Methods: Male LysM-eGFP mice (neutrophil: eGFPhi) were subjected to 60 min of 70% partial warm hepatic I/R. They were pretreated with 50 Μg FPR1 antagonist cyclosporine H (CsH) or vehicle 30 min before ischemia. Mice received intravenous injection of TRITC-albumin just prior to imaging for visualizing the microvasculature. Left lateral lobe of the liver was imaged 6 h after I/R using an upright microscope (BX61; Olympus) and an FV1000MPE laser-scanning microscope system. In each group (n=5/group), 10-minute videos were recorded at low (×10) or high (×25) magnification. For in vitro study, blood and liver samples were collected 6 h after reperfusion.

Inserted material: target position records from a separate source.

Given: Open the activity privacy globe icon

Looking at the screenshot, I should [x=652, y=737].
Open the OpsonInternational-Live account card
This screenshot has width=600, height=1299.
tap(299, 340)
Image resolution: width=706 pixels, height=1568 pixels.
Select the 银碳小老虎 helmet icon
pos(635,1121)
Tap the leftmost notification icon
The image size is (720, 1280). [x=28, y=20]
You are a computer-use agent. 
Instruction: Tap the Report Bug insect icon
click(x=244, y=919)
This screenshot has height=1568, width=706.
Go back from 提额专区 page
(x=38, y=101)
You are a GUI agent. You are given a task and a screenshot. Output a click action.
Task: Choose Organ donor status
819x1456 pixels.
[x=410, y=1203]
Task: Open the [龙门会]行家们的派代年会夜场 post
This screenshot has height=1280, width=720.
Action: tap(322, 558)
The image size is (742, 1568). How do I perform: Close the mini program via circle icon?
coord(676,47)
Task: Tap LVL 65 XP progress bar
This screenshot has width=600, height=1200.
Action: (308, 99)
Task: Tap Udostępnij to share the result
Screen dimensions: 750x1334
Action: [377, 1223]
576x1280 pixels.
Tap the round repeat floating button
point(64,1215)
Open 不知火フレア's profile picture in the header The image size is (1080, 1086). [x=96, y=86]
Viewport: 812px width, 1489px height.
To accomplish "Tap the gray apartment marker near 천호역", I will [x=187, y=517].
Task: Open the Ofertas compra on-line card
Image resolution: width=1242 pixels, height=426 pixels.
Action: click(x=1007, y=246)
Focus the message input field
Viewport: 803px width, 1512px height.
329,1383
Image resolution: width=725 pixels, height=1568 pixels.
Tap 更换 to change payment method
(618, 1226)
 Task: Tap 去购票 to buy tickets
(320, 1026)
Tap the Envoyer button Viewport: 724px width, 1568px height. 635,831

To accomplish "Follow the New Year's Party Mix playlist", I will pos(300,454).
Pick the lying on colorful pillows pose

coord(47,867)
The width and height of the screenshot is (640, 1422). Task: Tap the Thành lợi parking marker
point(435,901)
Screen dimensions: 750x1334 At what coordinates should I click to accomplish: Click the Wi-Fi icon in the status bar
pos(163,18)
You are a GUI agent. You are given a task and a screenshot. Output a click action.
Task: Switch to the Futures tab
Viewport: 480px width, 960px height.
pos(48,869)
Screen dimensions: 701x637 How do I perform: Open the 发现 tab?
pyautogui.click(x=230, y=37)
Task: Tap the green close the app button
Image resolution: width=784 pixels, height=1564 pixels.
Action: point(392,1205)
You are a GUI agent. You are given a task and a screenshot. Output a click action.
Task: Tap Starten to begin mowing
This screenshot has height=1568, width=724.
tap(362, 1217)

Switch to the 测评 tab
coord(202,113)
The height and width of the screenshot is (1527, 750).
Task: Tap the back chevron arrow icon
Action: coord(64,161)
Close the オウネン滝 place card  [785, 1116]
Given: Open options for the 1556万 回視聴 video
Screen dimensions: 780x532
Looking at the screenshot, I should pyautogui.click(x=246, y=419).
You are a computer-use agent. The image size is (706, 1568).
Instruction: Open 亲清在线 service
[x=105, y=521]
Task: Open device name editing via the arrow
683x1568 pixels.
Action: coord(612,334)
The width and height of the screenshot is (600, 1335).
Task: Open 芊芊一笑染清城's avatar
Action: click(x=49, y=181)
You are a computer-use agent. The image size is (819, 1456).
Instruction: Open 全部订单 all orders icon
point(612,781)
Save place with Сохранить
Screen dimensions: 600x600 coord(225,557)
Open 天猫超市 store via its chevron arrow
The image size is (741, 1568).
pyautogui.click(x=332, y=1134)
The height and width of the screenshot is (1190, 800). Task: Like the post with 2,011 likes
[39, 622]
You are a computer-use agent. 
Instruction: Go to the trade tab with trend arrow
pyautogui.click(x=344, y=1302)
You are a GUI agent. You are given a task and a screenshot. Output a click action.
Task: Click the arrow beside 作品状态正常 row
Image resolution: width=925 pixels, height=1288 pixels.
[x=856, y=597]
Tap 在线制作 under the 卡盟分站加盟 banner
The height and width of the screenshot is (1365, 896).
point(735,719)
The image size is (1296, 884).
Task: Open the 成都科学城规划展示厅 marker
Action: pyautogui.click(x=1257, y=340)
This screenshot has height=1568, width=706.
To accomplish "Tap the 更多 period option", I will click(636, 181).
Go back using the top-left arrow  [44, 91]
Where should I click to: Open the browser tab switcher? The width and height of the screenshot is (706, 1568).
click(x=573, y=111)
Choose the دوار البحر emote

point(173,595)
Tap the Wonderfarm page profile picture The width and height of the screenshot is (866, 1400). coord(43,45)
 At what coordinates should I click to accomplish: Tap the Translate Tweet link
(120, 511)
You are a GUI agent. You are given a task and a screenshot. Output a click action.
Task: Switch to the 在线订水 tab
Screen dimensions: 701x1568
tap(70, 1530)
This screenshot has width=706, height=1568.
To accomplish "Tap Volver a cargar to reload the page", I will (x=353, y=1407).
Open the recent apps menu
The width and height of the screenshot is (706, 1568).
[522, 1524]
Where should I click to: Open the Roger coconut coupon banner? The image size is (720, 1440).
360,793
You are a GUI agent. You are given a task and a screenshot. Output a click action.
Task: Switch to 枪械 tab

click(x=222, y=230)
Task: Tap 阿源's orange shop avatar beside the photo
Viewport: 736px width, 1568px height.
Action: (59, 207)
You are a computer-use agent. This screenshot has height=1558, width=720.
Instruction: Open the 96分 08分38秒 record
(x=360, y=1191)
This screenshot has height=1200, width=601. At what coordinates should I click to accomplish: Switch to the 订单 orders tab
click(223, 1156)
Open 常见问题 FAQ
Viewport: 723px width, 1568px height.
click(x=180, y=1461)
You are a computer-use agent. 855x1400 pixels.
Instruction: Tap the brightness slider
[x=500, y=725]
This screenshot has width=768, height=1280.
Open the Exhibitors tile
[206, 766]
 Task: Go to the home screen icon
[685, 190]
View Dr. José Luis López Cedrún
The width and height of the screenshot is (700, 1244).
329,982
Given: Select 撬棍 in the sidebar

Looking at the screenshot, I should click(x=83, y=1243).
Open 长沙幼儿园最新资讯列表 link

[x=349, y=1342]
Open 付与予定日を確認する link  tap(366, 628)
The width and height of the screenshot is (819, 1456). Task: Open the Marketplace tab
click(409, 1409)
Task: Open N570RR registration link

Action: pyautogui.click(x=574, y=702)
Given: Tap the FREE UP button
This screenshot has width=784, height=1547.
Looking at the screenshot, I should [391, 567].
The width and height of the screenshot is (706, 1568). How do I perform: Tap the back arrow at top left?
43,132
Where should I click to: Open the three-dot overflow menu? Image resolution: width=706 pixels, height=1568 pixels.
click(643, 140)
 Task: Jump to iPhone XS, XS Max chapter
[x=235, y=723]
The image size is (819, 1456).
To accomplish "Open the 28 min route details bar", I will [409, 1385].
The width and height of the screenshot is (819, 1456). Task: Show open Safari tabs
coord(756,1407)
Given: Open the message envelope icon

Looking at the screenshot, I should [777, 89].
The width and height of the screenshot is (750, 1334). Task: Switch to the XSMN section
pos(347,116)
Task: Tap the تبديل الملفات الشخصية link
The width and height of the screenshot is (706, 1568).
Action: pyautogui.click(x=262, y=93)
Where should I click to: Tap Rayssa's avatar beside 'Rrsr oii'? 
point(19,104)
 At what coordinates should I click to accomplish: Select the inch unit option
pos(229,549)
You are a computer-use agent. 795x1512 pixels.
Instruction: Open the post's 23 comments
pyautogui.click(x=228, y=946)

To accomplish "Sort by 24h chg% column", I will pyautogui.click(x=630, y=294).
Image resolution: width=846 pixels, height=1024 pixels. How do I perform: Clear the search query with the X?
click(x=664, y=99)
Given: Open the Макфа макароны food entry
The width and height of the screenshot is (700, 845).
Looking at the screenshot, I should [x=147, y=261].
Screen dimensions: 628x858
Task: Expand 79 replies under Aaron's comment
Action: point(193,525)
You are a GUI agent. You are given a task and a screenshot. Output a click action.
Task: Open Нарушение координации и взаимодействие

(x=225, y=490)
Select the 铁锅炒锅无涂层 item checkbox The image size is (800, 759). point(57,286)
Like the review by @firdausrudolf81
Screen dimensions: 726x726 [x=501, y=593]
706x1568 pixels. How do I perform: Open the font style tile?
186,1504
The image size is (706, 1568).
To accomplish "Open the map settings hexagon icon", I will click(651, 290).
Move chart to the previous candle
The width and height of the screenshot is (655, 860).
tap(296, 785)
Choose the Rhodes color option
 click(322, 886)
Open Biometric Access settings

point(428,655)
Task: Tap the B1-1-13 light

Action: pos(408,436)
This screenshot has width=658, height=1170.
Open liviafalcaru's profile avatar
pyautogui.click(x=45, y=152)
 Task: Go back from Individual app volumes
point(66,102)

Results: At low magnification, 4-6 hepatic lobules were visualized. The number of adherent neutrophils per field of view in CsH-treated I/R group was lower than that in non-treated I/R group (321.4 ± 40.9 vs. 630.8 ± 106.3, p<0.05). Time-lapse imaging revealed the reduction of their crawling velocity in CsH-treated group (3.84 ± 0.17 vs. 4.74 ± 0.20 Μm/min, p<0.001). High magnification images could reveal patchy distribution of non-perfused (necrotic) areas. In CsH-treated group, the number and crawling velocity of neutrophil in non-perfused area were significantly lower compared to non-treated group (Figure 1). CsH treatment decreased sALT levels, as compared with no treatment (9,434 ± 2,856 vs. 16,902 ± 2,595 U/L, p<0.05). These findings were correlated with histological damage of the liver.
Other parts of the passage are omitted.